【Seminar】Semi-discrete modeling of systems of disclinations and dislocations by Prof. Marco Morandotti
Dr. Marco Morandotti, Associate Professor, Department of Mathematical Sciences of Politecnico di Torino.
Marco Morandotti was awarded a PhD in Applied Mathematics from SISSA (Trieste, Italy) and since then he has been an associate researcher at Carnegie Mellon University (Pittsburgh, USA), Instituto Superior Técnico (Lisbon, Portugal), SISSA (Trieste, Italy), and Technische Universität München (Munich, Germany), before joining Politecnico di Torino, where he is now an associate professor at the Department of Mathematical Sciences.
His research interests are in mathematical analysis with application to sciences, including the calculus of variations, the mechanics of materials, the dynamics of multi-agent systems.
Disclinations in crystalline materials are point defects that are responsible for rotational kinematic incompatibility. They are characterized by the so-called Frank angle, measuring the severity of the lattice mismatch. In a two-dimensional medium under the assumption of plain strain, the Airy stress function can be used to translate the measure of incompatibility into a fourth-order PDE with measure data.

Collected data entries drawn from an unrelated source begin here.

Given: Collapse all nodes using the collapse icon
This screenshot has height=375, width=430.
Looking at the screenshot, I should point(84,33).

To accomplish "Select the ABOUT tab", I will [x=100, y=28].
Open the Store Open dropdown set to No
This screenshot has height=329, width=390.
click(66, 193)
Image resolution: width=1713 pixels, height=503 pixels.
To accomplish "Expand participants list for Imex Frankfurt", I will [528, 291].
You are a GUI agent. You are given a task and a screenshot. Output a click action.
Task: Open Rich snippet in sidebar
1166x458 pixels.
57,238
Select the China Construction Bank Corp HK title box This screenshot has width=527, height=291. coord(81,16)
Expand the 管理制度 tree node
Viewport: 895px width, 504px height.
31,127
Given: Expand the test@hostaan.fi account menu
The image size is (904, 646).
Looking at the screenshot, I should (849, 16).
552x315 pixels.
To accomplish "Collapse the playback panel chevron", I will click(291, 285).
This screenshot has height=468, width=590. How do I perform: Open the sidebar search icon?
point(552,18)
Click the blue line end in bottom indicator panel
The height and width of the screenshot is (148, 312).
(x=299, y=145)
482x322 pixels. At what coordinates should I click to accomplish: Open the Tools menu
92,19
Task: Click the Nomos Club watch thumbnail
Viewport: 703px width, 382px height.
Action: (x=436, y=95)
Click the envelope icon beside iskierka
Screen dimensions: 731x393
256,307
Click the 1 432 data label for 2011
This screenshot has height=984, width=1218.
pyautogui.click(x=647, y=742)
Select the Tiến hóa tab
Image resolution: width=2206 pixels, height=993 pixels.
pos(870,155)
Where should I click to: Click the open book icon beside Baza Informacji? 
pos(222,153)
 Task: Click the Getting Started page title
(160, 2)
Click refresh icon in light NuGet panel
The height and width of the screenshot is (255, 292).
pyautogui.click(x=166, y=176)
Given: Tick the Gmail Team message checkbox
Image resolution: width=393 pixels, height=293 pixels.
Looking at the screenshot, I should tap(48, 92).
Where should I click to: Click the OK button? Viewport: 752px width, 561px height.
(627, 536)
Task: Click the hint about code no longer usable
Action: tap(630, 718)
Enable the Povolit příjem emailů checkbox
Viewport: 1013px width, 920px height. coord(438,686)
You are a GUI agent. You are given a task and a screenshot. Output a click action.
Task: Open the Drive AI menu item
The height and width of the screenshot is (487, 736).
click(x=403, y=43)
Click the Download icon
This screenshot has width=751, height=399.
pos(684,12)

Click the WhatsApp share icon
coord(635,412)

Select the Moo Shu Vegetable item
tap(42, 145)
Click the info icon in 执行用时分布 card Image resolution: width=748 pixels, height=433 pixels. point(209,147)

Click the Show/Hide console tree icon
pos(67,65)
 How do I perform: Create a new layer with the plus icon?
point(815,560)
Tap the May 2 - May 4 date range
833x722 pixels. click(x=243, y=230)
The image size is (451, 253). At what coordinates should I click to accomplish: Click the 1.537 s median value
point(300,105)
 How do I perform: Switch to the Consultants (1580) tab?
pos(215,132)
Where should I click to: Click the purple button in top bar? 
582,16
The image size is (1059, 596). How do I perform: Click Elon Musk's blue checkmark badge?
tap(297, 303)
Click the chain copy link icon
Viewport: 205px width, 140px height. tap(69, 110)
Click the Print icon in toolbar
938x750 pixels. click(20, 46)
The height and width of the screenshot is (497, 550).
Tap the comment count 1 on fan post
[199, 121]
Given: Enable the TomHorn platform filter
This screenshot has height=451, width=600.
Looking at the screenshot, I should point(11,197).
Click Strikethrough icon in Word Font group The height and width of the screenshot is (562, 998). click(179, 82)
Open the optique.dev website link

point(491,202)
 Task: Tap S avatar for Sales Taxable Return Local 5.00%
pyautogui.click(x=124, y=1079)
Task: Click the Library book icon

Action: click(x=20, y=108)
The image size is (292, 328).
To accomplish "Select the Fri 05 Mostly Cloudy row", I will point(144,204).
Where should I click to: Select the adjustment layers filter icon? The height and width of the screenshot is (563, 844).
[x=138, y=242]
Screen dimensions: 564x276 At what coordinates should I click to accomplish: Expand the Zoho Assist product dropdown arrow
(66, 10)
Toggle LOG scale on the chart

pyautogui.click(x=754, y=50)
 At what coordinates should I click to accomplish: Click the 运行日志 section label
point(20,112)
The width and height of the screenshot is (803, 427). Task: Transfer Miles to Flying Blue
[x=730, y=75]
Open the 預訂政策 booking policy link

We propose a variational model for disclinations in two-dimensional materials by means of the core-radius approach. Moreover, we identify a good scaling regime in which we study the effective behavior of dipoles of disclinations (of opposite signs), thus validating analytically the results obtained in [Eshelby, 1966]: a dipole of plane disclinations generates an edge dislocation with Burgers vector perpendicular to the dipole axis. Finally, we study the energy of a system of a finite number of dipoles of disclinations and recover the results of [Cermelli-Leoni, 2005] for edge dislocations
This is work in collaboration with Pierluigi Cesana (Kyushu University) and Lucia De Luca (CNR Rome).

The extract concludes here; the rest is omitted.